§ WORK ITEM
Up to and including the line that contains "Select the 'most: 16647' statistic text", return every line from the start of the data, unchanged.

§ THE INPUT

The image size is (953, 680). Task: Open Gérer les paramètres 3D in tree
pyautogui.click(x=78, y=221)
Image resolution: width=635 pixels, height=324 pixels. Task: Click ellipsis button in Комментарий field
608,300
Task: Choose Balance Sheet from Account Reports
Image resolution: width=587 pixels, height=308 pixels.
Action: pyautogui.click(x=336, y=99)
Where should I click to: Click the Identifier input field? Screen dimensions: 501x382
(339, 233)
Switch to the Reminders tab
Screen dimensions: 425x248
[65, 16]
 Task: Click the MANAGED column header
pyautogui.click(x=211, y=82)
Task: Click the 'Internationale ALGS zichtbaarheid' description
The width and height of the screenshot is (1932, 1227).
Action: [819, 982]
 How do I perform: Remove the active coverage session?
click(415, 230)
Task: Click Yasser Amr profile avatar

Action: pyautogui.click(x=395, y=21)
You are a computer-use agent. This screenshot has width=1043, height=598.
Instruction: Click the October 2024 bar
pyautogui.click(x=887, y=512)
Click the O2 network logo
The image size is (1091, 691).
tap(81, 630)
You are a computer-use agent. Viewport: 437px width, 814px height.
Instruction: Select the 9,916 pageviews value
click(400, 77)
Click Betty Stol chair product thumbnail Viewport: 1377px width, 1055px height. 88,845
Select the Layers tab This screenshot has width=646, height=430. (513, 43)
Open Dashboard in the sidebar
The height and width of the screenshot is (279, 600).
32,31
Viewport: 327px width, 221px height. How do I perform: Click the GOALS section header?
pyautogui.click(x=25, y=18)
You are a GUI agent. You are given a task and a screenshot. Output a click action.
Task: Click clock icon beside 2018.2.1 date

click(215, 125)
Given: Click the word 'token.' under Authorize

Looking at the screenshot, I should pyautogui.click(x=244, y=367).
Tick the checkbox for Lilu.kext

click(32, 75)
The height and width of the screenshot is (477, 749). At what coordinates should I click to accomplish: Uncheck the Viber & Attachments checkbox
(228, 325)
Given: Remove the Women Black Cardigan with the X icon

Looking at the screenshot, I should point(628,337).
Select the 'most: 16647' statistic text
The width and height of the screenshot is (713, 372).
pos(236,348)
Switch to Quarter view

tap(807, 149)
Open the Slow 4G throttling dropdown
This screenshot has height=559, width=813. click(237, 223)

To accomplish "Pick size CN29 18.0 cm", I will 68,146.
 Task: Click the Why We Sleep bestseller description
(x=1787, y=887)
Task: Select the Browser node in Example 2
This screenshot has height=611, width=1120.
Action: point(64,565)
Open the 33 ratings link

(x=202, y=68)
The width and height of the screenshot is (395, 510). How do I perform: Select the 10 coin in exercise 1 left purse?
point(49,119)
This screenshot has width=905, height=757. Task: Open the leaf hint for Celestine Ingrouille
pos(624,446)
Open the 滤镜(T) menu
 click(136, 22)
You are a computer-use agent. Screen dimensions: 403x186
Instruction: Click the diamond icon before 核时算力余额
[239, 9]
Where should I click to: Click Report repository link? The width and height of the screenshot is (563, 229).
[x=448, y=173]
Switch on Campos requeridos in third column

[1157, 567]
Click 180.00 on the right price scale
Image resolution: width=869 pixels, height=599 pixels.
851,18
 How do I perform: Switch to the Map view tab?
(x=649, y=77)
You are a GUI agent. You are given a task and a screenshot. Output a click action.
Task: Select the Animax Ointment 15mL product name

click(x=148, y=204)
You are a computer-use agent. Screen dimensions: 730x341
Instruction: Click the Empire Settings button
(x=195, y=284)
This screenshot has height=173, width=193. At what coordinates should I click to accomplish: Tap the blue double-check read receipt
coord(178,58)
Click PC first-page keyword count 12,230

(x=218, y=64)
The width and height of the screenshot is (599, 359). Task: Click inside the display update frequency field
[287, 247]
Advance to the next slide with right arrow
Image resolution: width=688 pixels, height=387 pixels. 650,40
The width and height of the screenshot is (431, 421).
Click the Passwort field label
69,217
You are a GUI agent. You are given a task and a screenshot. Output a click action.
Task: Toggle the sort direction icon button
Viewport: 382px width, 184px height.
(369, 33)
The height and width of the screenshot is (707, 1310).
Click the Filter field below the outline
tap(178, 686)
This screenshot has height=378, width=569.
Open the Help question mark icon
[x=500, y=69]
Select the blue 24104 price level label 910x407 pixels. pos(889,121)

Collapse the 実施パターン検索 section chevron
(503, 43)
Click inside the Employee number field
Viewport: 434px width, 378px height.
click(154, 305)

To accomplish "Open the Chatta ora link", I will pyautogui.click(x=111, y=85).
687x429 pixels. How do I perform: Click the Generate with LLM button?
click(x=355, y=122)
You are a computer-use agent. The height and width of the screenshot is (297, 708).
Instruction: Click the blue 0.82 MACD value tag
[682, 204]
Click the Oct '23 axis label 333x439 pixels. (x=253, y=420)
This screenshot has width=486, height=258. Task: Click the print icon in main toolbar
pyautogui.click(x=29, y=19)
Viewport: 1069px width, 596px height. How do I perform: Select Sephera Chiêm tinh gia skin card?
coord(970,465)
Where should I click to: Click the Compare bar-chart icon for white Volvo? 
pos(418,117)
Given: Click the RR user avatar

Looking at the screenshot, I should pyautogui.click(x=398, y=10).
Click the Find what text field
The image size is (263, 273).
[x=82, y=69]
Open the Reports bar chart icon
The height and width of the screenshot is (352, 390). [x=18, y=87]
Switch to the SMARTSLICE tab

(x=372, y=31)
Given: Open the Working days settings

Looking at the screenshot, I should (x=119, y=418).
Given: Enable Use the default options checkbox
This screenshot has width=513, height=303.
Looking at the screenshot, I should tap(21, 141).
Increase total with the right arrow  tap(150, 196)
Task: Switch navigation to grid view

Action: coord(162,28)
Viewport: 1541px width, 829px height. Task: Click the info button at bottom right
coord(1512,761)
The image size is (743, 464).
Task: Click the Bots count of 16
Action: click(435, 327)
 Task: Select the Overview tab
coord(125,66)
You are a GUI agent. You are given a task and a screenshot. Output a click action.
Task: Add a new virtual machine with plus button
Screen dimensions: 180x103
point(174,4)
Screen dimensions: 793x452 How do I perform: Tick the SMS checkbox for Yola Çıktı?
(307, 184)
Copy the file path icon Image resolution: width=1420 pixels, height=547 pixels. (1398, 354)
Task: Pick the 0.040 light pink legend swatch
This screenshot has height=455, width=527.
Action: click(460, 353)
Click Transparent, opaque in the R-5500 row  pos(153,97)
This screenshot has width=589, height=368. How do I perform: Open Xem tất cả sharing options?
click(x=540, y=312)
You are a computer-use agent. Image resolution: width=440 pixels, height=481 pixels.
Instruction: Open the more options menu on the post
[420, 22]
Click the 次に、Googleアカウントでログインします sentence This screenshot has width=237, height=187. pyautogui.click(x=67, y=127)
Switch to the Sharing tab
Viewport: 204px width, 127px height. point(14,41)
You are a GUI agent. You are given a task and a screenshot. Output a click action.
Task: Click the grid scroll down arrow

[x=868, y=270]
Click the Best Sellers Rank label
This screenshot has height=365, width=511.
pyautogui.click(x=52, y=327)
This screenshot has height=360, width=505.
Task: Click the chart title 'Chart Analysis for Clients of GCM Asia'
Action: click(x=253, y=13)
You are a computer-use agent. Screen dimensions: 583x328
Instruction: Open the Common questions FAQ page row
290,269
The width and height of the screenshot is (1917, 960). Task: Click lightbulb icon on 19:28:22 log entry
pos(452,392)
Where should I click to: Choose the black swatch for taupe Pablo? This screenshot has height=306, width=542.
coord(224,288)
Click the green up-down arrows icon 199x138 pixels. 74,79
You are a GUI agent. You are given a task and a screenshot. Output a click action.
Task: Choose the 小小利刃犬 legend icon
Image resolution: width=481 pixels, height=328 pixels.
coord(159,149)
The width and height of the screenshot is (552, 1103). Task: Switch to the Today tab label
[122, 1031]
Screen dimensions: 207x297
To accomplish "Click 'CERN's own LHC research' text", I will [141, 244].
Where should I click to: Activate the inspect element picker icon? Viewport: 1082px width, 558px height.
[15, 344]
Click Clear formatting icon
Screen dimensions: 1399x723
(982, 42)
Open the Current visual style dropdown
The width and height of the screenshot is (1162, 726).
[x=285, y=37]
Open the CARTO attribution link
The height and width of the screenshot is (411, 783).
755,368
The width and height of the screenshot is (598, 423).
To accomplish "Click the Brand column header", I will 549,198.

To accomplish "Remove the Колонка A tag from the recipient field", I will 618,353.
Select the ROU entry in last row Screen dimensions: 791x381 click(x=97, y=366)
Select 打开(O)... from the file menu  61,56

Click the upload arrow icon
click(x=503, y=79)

§ ANSWER SECTION
The image size is (953, 680). Task: Open Gérer les paramètres 3D in tree
pyautogui.click(x=78, y=221)
Image resolution: width=635 pixels, height=324 pixels. Task: Click ellipsis button in Комментарий field
608,300
Task: Choose Balance Sheet from Account Reports
Image resolution: width=587 pixels, height=308 pixels.
Action: pyautogui.click(x=336, y=99)
Where should I click to: Click the Identifier input field? Screen dimensions: 501x382
(339, 233)
Switch to the Reminders tab
Screen dimensions: 425x248
[65, 16]
 Task: Click the MANAGED column header
pyautogui.click(x=211, y=82)
Task: Click the 'Internationale ALGS zichtbaarheid' description
The width and height of the screenshot is (1932, 1227).
Action: [819, 982]
 How do I perform: Remove the active coverage session?
click(415, 230)
Task: Click Yasser Amr profile avatar

Action: pyautogui.click(x=395, y=21)
You are a computer-use agent. This screenshot has width=1043, height=598.
Instruction: Click the October 2024 bar
pyautogui.click(x=887, y=512)
Click the O2 network logo
The image size is (1091, 691).
tap(81, 630)
You are a computer-use agent. Viewport: 437px width, 814px height.
Instruction: Select the 9,916 pageviews value
click(400, 77)
Click Betty Stol chair product thumbnail Viewport: 1377px width, 1055px height. 88,845
Select the Layers tab This screenshot has width=646, height=430. (513, 43)
Open Dashboard in the sidebar
The height and width of the screenshot is (279, 600).
32,31
Viewport: 327px width, 221px height. How do I perform: Click the GOALS section header?
pyautogui.click(x=25, y=18)
You are a GUI agent. You are given a task and a screenshot. Output a click action.
Task: Click clock icon beside 2018.2.1 date

click(215, 125)
Given: Click the word 'token.' under Authorize

Looking at the screenshot, I should pyautogui.click(x=244, y=367).
Tick the checkbox for Lilu.kext

click(32, 75)
The height and width of the screenshot is (477, 749). At what coordinates should I click to accomplish: Uncheck the Viber & Attachments checkbox
(228, 325)
Given: Remove the Women Black Cardigan with the X icon

Looking at the screenshot, I should point(628,337).
Select the 'most: 16647' statistic text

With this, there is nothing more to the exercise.